- _TASK INPUTS_:
- - - - -
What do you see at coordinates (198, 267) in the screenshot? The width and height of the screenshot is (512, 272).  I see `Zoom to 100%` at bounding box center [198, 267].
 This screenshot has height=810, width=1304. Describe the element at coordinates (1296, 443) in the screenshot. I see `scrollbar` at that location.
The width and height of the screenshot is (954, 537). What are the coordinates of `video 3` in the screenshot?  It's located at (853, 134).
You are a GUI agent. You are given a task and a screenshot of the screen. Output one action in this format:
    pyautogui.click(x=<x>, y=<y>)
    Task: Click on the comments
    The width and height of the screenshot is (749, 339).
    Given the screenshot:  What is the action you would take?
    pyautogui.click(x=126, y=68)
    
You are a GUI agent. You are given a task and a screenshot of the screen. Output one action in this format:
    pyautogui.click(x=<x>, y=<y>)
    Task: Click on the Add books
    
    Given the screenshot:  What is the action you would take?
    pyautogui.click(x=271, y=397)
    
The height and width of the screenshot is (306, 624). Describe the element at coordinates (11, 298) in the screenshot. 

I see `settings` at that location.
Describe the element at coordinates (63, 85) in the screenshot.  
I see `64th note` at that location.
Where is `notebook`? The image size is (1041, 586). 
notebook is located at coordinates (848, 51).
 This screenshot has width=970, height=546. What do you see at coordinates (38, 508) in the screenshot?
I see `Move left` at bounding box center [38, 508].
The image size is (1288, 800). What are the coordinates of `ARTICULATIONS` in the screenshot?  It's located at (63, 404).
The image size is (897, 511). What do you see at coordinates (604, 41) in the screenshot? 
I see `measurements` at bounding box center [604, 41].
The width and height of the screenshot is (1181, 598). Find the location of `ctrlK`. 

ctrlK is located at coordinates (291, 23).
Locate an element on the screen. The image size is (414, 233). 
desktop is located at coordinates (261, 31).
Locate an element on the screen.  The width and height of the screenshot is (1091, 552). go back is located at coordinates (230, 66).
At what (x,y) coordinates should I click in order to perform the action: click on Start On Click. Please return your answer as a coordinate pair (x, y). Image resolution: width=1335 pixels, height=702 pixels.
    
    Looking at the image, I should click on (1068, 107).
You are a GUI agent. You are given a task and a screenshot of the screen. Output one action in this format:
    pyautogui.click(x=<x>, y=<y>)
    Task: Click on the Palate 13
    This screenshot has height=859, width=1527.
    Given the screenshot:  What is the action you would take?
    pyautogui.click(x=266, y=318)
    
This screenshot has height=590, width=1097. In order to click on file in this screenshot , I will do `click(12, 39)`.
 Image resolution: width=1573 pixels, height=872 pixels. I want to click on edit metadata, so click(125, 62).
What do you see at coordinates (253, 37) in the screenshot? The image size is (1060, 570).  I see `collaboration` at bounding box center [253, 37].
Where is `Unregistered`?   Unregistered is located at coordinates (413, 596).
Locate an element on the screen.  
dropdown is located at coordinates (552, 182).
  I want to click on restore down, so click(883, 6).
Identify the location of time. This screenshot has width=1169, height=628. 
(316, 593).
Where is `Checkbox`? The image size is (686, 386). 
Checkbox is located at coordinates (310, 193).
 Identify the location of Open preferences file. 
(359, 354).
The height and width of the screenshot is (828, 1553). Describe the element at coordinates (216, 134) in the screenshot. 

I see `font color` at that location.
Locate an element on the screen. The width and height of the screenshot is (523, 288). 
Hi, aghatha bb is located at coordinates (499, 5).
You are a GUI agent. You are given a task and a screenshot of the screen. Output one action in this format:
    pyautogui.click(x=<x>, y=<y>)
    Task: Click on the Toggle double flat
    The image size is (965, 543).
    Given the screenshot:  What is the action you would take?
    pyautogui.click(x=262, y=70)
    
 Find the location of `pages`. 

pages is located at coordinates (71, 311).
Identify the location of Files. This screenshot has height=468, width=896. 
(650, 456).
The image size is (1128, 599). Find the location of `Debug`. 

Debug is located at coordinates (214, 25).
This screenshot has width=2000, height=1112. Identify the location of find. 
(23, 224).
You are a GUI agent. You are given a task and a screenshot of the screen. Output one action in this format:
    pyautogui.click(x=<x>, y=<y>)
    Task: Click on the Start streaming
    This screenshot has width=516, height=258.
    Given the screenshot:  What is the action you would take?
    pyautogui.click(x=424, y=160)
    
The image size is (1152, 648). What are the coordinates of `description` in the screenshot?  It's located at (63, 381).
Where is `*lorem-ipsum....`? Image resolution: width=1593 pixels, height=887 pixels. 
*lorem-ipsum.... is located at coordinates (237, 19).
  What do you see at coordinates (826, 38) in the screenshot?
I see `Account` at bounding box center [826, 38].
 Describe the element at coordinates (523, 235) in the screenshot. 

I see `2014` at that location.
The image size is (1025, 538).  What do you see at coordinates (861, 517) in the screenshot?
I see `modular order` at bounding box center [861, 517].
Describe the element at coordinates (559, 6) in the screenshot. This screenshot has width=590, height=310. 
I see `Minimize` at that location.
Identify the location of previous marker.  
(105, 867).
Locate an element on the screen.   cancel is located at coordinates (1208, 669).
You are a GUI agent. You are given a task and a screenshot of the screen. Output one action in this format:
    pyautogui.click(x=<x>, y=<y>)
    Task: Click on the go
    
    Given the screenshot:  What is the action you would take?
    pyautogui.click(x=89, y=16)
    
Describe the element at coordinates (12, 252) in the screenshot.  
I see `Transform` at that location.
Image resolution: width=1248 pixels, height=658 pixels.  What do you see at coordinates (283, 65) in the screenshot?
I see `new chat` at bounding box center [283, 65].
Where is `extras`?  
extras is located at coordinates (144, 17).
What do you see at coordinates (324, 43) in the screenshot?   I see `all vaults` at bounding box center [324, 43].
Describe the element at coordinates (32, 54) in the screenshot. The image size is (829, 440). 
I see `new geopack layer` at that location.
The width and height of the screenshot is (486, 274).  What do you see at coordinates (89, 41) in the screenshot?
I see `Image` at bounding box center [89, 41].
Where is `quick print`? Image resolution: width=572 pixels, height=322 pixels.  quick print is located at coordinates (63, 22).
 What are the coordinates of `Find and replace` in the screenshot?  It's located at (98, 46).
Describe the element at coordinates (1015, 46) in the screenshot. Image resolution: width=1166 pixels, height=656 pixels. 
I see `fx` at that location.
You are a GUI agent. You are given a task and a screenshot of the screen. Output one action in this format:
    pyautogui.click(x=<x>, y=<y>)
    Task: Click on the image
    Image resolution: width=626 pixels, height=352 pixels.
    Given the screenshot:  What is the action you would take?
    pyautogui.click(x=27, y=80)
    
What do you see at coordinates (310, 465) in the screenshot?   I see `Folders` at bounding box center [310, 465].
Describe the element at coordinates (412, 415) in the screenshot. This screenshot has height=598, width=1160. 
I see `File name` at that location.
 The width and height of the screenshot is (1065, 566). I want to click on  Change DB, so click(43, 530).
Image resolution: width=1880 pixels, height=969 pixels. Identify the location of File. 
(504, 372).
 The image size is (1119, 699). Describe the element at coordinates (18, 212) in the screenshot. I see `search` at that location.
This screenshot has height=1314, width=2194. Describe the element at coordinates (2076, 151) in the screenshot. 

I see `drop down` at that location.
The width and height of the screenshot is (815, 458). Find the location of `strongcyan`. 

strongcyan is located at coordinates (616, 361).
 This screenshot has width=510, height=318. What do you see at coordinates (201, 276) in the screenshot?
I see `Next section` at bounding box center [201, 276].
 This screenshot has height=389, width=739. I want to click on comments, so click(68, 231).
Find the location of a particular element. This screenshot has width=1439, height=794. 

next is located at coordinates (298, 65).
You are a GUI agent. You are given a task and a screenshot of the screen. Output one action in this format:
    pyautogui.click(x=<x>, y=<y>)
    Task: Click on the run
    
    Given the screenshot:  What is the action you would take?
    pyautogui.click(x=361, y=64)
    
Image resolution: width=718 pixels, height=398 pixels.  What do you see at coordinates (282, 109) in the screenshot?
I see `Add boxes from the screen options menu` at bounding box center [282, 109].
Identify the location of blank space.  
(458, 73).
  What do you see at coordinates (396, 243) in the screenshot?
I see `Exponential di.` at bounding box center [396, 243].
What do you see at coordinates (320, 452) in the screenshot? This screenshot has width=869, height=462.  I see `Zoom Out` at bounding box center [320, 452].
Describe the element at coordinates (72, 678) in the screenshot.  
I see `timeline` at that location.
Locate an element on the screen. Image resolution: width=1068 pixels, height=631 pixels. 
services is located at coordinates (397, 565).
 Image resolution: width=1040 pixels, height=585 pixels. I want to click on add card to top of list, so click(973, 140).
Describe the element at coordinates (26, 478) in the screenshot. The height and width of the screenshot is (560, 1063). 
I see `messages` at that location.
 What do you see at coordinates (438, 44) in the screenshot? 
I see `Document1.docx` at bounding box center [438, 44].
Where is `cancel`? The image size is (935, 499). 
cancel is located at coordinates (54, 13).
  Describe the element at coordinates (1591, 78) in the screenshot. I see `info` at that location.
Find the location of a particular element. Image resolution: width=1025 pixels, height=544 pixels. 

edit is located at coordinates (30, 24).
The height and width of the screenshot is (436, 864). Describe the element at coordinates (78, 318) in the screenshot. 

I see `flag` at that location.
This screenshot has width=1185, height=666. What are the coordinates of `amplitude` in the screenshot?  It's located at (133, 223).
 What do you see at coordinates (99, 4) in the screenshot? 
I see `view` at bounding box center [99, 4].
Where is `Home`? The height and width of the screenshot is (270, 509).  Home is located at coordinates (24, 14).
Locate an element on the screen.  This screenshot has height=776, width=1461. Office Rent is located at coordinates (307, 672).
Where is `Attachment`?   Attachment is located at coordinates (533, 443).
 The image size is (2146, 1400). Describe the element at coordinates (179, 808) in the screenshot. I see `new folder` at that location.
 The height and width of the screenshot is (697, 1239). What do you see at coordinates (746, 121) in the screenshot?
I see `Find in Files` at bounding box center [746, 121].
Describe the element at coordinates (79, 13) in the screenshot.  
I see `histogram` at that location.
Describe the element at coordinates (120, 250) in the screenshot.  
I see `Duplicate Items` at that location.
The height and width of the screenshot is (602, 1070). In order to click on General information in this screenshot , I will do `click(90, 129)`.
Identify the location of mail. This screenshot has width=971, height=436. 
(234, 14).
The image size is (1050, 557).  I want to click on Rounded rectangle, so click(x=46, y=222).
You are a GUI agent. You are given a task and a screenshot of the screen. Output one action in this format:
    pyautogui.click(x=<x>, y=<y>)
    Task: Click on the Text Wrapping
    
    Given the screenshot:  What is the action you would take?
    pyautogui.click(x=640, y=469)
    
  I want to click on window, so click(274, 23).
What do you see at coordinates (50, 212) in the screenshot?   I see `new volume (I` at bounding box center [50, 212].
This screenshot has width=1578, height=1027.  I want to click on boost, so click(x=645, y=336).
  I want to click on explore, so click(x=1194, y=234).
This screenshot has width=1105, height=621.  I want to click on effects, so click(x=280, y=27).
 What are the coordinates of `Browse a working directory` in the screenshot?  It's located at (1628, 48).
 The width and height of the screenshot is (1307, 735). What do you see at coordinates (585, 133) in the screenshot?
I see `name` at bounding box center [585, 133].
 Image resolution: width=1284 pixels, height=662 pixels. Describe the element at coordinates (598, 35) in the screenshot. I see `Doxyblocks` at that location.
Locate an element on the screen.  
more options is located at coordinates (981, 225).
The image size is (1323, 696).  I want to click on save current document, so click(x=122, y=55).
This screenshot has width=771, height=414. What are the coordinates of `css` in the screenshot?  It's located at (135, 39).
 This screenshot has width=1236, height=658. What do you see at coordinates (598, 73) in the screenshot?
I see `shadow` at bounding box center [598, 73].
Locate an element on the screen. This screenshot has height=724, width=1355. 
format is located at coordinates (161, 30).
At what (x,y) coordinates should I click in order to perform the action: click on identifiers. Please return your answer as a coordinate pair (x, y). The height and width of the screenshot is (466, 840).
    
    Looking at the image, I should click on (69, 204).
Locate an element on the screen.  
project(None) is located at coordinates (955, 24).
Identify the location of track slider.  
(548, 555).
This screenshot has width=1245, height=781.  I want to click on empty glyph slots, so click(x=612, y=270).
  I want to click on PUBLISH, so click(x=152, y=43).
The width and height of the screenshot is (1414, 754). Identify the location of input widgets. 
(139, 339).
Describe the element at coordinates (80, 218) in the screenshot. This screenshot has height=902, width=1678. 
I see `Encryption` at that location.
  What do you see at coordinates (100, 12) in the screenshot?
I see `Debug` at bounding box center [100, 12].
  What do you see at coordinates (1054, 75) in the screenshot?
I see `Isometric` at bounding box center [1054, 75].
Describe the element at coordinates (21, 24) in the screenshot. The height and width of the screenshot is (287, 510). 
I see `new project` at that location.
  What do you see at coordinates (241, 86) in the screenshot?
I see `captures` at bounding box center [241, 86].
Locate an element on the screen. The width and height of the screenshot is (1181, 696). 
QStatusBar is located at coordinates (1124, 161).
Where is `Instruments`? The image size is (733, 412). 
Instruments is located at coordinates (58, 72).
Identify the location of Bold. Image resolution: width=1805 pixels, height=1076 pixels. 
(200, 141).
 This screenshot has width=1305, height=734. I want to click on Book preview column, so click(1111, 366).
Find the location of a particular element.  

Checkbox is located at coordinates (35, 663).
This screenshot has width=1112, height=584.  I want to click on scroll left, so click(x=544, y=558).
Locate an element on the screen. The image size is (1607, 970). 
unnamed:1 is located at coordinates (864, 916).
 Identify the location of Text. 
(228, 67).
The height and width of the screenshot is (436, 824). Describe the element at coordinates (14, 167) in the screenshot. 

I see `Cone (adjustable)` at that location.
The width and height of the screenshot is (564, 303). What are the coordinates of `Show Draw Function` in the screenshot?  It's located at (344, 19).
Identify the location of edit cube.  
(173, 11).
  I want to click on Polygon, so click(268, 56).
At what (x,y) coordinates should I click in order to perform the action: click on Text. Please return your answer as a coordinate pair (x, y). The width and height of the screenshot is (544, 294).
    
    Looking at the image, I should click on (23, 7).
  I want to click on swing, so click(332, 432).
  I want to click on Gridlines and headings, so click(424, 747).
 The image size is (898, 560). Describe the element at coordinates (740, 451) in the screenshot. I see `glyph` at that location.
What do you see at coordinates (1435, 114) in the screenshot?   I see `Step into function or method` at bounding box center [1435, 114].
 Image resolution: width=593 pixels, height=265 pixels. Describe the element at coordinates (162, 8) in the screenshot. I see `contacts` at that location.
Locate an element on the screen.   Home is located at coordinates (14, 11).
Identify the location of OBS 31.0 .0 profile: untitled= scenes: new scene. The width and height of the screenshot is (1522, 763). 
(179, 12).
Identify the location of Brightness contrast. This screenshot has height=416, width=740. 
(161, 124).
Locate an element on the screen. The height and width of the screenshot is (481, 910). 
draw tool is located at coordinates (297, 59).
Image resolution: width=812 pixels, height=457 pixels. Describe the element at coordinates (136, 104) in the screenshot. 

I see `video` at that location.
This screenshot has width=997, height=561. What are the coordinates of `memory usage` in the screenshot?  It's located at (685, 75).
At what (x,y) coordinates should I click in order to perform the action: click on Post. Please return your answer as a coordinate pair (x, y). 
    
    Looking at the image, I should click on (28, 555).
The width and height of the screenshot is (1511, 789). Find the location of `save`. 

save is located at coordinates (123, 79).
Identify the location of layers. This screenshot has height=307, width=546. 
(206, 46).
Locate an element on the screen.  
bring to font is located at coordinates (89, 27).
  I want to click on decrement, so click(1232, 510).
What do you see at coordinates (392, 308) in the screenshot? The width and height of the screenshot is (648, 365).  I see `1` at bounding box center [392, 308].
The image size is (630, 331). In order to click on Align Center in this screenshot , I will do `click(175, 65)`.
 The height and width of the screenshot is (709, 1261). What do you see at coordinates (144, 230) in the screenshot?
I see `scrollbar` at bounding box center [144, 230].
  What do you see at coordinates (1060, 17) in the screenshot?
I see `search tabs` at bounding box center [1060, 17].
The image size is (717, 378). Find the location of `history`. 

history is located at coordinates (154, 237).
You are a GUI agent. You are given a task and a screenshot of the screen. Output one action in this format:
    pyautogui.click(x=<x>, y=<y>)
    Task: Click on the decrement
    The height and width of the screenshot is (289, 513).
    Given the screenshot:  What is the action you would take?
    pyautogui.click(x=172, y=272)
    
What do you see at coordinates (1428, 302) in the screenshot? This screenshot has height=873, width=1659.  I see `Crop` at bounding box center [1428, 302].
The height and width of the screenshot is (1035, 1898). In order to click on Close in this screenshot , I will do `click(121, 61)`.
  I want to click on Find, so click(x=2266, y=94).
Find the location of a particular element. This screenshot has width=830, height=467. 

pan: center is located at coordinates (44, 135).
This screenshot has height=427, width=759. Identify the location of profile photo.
- - - - -
Rewrite the rows between the line holding "What do you see at coordinates (50, 212)" and the line holding "center [598, 73].", both included, as a numbered list, leaving out blank lines.

1. What do you see at coordinates (50, 212) in the screenshot?   I see `new volume (I` at bounding box center [50, 212].
2. This screenshot has width=1578, height=1027.  I want to click on boost, so click(x=645, y=336).
3.   I want to click on explore, so click(x=1194, y=234).
4. This screenshot has width=1105, height=621.  I want to click on effects, so click(x=280, y=27).
5.  What are the coordinates of `Browse a working directory` in the screenshot?  It's located at (1628, 48).
6.  The width and height of the screenshot is (1307, 735). What do you see at coordinates (585, 133) in the screenshot?
7. I see `name` at bounding box center [585, 133].
8.  Image resolution: width=1284 pixels, height=662 pixels. Describe the element at coordinates (598, 35) in the screenshot. I see `Doxyblocks` at that location.
9. Locate an element on the screen.  
10. more options is located at coordinates (981, 225).
11. The image size is (1323, 696).  I want to click on save current document, so click(x=122, y=55).
12. This screenshot has width=771, height=414. What are the coordinates of `css` in the screenshot?  It's located at (135, 39).
13.  This screenshot has width=1236, height=658. What do you see at coordinates (598, 73) in the screenshot?
14. I see `shadow` at bounding box center [598, 73].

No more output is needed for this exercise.